A lot of snow on it for sure.

Lots of snow everywhere.  75 inches of snow so far this year where I live.  I know, I keep track.

I’d take the dog out and yes, I’d stare at it.   Gee, that’s a lot of snow on that.  It was pretty in the snow.

I’d put the dishes in the sink, make the coffee, rinse a plate or two and I’d stare at it more out the window.  

There’s a lot of snow on that roof.  Boy, it’s snowed a lot this year.  It’s a big old shed the previous owner built.  He was a contractor.  It was strong.   I don’t have a garage, so that shed is very helpful.  I put the lawn mower, the bikes, the paint, the old furniture and a dozen other important things in there- you know how it works.

On Sunday I stared at it more.  

The snow on the roof was gone.  Wow.  Where did it go? 

I stared at it more and realized the snow was gone because the roof was gone. 

Collapsed.

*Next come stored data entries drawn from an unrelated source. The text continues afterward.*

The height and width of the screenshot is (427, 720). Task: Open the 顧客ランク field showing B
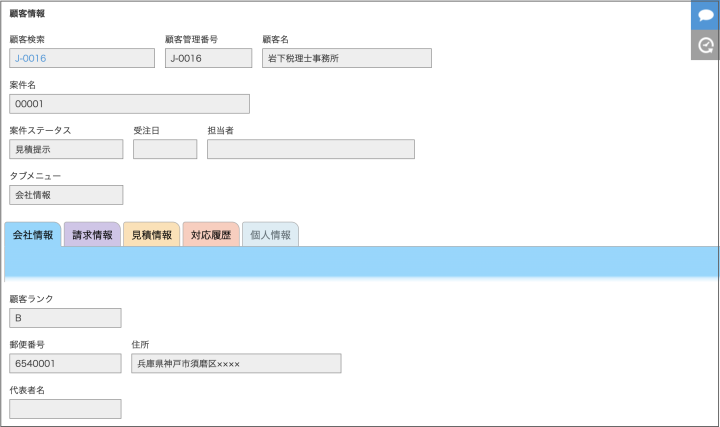pos(65,318)
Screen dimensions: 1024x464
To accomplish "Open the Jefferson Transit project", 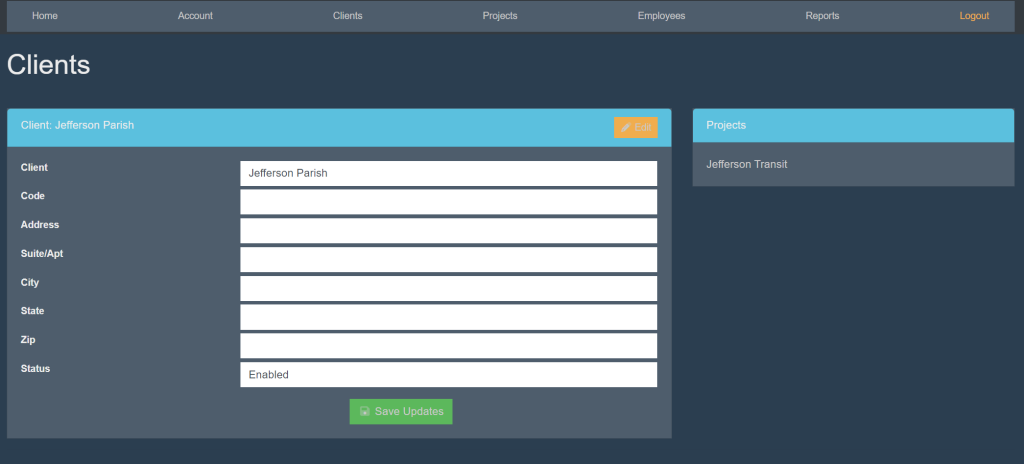I will click(747, 164).
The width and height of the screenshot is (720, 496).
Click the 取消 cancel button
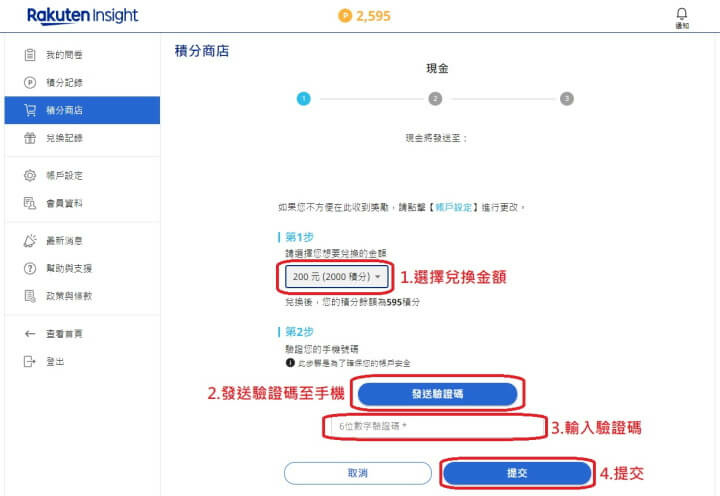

Crushed. 

The shed exploded actually.  The sheer weight of what had to be 4 feet of snow crushed it in the center crumpling out all 4 sides.  Truth is, the shed looks like it might have been stepped on by a brontosaurus.  Drive on by my house and you’ll see it; it’s quite the sight.

Ugh.

I soooo realized Sunday that sometimes problems are right in front of us but we simply don’t see them. 

Literally.

I had heard the warnings on radio about roofs and buildings collapsing under the weight of snow but I did not really hear.  I saw the neighbors taking snow of roofs of sheds and homes and schools for fear of collapse but did not really see.   I stared at the bloody shed for weeks and really did not act.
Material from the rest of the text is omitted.